SUPPLIED DATA start

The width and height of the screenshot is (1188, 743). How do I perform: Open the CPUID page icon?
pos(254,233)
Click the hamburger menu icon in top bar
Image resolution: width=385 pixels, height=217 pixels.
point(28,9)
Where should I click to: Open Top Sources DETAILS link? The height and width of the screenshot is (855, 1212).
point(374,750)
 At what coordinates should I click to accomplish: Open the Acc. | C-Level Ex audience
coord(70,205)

SUPPLIED DATA end
SUPPLIED DATA start

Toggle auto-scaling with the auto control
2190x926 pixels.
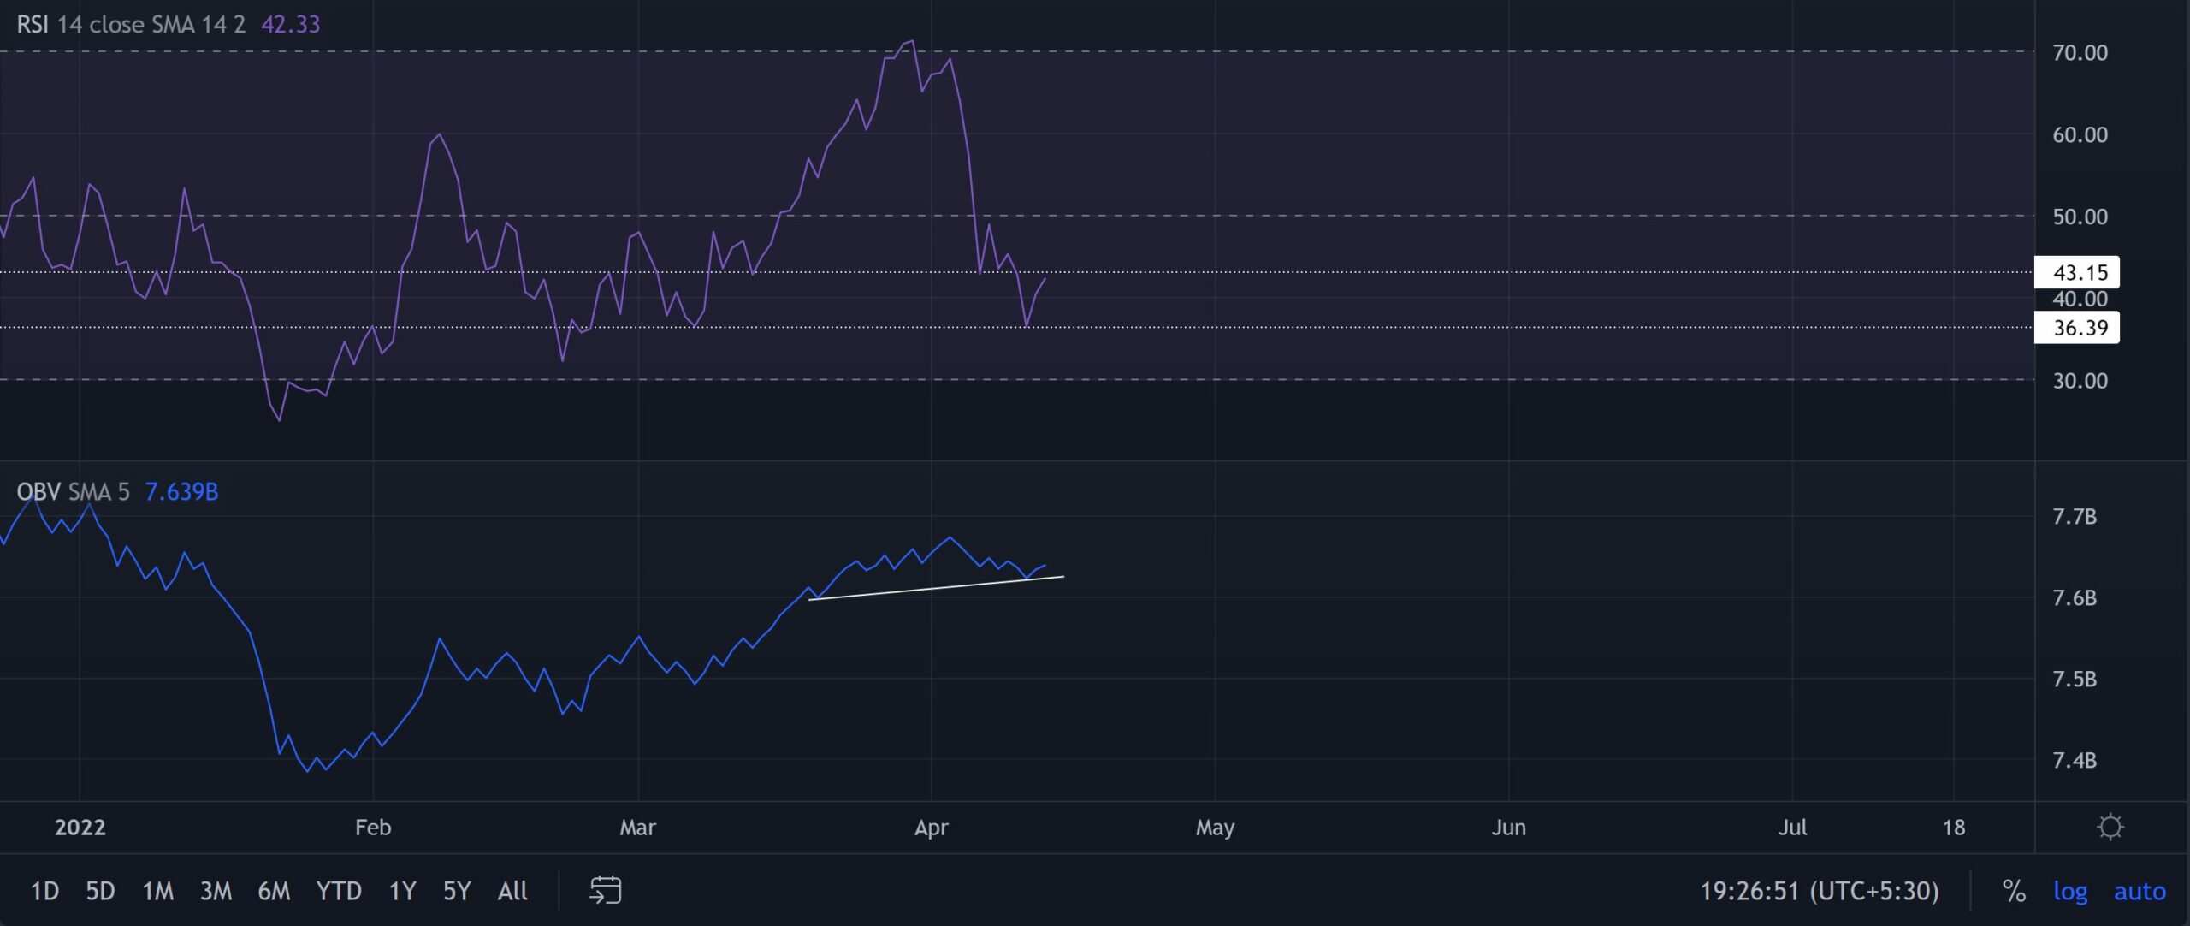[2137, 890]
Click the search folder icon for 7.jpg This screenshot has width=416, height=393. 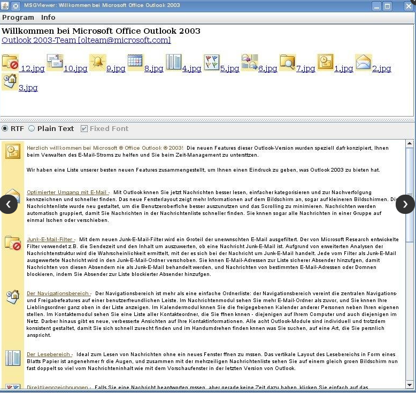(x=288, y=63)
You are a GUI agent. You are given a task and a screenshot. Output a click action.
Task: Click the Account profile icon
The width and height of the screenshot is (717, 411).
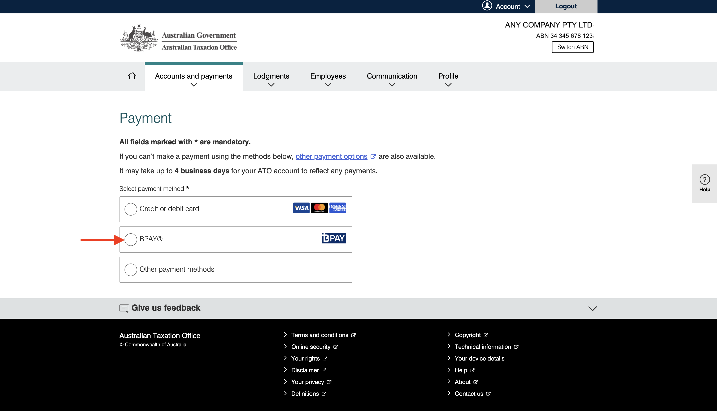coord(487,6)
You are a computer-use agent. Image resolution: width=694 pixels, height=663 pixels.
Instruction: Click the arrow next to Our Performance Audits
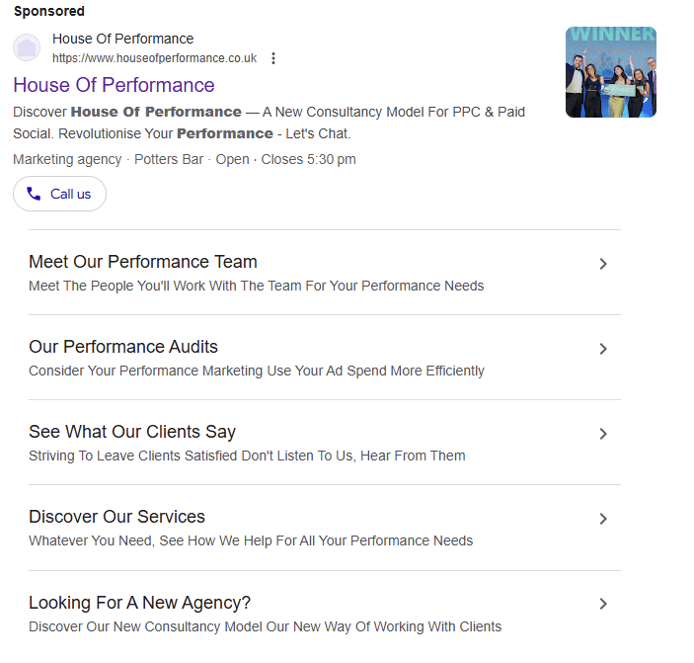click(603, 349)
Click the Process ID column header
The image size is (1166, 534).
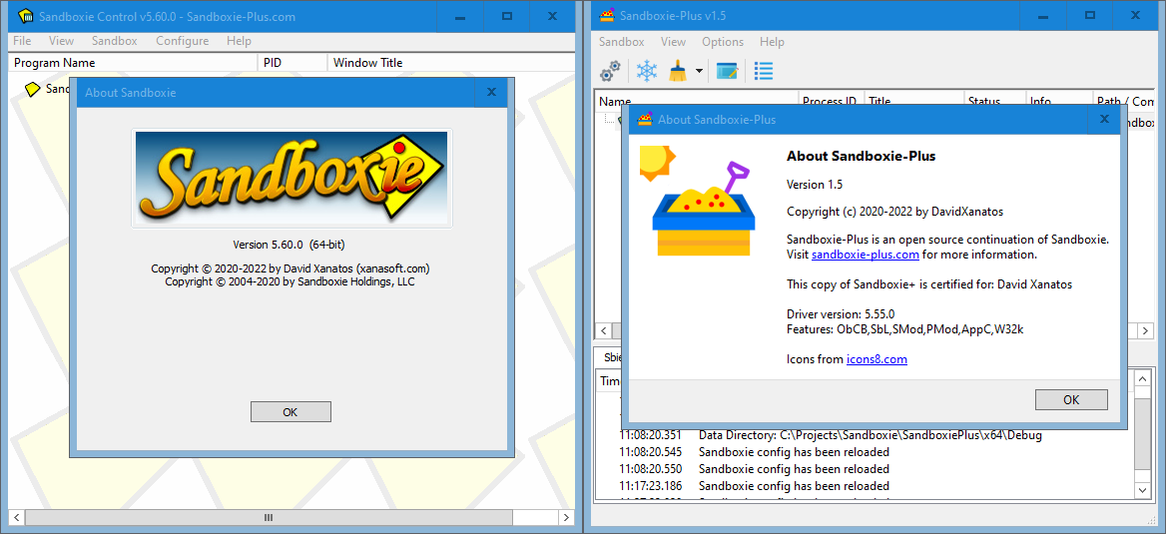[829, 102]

SUPPLIED DATA end

CHALLENGE - Rewrite the lines starting at the one containing "The width and height of the screenshot is (1188, 743)." and ending at the one containing "coord(70,205)", replacing "icon" with "button" and leaving everything else unchanged.

TASK RESULT -
The width and height of the screenshot is (1188, 743). How do I perform: Open the CPUID page button?
pos(254,233)
Click the hamburger menu button in top bar
Image resolution: width=385 pixels, height=217 pixels.
point(28,9)
Where should I click to: Open Top Sources DETAILS link? The height and width of the screenshot is (855, 1212).
point(374,750)
 At what coordinates should I click to accomplish: Open the Acc. | C-Level Ex audience
coord(70,205)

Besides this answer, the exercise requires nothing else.